● TASK DIRECTIONS
Recast the records in the part that opens with the line containing "Click the sort handle icon beside Instagram" and closes with the line containing "Go back using" as a two-column CSV with the columns request and answer, one row per record. Put each value in a single quoted field and replace its line breaks with spaces.

[Records in a dataset]
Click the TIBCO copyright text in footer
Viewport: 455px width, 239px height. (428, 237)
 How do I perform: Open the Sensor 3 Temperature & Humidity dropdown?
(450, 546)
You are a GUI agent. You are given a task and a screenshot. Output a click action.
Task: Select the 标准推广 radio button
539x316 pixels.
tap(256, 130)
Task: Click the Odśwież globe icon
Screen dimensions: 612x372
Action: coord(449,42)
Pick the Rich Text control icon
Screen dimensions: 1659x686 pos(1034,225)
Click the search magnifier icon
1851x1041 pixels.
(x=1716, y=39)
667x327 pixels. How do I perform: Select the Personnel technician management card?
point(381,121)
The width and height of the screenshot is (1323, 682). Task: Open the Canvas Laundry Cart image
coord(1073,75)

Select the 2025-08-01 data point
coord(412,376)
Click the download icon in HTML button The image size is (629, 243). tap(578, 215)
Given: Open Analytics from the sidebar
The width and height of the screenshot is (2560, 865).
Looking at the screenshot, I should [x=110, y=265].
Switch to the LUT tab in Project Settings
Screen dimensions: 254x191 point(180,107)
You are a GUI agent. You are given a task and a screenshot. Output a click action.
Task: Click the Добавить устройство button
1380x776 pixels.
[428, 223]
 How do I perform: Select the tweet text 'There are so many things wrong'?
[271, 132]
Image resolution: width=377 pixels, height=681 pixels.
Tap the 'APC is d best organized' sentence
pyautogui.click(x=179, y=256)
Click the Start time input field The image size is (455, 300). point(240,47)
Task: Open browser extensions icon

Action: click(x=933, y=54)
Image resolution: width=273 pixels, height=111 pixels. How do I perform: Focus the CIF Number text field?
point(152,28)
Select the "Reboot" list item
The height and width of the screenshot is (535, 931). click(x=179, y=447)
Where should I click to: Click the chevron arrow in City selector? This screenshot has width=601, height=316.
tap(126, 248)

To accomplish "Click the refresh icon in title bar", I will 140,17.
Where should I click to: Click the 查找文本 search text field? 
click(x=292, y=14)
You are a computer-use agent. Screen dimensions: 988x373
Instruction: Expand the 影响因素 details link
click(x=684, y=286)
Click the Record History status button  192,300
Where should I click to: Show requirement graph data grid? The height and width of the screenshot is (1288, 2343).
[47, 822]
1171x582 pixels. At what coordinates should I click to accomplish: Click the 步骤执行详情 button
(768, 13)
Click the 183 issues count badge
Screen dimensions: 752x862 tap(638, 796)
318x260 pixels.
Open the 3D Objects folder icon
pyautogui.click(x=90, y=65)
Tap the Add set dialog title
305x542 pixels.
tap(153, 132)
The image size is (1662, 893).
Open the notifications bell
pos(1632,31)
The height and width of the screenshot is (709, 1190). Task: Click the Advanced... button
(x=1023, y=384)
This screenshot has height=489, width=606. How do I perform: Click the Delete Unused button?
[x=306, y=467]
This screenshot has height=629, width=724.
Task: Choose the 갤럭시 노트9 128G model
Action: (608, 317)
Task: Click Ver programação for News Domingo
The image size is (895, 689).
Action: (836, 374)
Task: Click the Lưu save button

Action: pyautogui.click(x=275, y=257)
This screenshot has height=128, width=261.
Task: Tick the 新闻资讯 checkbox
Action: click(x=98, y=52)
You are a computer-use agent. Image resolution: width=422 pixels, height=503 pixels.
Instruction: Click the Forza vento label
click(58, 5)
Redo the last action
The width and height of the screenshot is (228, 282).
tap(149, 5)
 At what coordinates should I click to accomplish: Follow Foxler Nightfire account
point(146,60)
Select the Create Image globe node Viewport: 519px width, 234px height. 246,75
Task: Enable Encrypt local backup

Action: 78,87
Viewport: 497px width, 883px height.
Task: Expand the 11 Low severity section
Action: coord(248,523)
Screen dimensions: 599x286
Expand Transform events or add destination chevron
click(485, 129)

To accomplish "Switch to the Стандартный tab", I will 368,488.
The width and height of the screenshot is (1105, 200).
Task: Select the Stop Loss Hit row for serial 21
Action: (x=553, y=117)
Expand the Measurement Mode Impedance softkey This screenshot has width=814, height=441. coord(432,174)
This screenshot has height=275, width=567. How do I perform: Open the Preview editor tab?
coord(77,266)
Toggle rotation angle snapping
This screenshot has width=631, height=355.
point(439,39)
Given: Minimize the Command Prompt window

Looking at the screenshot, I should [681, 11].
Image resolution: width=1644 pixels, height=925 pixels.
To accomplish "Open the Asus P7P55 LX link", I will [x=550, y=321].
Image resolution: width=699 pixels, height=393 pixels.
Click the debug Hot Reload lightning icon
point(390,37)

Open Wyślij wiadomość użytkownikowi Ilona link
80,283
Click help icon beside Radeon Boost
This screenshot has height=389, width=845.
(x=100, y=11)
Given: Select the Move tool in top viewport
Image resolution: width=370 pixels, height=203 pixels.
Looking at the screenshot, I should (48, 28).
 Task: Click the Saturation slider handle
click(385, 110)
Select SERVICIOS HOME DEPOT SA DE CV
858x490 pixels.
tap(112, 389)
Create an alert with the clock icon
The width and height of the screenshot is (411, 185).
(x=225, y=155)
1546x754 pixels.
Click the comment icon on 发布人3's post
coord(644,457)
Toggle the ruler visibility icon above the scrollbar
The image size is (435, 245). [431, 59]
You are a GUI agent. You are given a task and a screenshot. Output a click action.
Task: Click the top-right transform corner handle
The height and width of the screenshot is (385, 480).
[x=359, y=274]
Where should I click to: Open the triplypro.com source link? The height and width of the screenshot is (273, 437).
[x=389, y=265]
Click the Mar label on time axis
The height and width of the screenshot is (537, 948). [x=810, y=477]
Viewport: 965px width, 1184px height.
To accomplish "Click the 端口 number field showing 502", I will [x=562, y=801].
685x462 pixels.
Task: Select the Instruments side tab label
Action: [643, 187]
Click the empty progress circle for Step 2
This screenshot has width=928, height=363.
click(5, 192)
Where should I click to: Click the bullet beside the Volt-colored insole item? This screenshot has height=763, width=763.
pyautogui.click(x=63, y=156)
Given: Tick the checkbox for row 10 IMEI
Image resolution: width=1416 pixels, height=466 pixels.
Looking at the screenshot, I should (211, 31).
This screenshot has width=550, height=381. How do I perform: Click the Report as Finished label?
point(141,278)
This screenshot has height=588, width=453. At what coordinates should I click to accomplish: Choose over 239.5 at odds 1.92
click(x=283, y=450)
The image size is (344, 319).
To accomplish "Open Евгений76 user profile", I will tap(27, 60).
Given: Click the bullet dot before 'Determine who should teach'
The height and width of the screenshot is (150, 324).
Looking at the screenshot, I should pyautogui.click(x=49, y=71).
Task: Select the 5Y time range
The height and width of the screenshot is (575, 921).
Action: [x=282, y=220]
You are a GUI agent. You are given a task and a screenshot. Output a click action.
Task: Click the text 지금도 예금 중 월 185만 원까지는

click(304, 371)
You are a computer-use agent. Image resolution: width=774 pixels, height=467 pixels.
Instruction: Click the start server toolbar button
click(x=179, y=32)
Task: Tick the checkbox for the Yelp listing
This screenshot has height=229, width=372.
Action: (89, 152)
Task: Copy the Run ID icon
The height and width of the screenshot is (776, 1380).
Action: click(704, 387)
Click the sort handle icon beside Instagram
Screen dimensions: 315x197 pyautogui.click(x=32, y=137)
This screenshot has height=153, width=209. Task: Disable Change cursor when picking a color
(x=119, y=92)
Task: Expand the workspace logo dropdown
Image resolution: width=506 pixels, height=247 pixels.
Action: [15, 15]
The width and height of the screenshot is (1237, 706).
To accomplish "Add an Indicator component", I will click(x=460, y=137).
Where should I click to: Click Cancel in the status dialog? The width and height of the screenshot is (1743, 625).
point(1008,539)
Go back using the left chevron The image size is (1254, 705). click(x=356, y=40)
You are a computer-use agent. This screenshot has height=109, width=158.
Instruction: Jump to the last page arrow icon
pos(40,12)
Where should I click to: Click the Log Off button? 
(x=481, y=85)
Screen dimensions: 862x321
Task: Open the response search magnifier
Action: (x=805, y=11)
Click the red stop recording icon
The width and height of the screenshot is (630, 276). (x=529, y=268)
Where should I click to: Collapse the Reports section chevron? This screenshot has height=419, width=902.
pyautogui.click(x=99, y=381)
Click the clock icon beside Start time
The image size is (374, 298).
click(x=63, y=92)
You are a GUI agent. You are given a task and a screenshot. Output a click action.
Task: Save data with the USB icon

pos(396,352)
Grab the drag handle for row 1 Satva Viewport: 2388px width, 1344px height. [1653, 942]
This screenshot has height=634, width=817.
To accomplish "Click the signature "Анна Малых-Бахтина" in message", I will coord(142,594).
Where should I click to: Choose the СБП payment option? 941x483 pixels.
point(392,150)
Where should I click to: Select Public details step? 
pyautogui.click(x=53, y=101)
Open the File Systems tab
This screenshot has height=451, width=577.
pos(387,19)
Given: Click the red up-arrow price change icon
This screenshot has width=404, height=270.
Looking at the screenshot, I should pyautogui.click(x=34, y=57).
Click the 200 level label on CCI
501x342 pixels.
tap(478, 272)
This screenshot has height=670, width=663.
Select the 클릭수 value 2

● WRITTEN RESPONSE
request,answer
"Click the sort handle icon beside Instagram","Screen dimensions: 315x197 pyautogui.click(x=32, y=137)"
"This screenshot has height=153, width=209. Task: Disable Change cursor when picking a color","(x=119, y=92)"
"Task: Expand the workspace logo dropdown Image resolution: width=506 pixels, height=247 pixels.","Action: [15, 15]"
"The width and height of the screenshot is (1237, 706). To accomplish ""Add an Indicator component"",","I will click(x=460, y=137)."
"Where should I click to: Click Cancel in the status dialog? The width and height of the screenshot is (1743, 625).","point(1008,539)"
"Go back using the left chevron The image size is (1254, 705).","click(x=356, y=40)"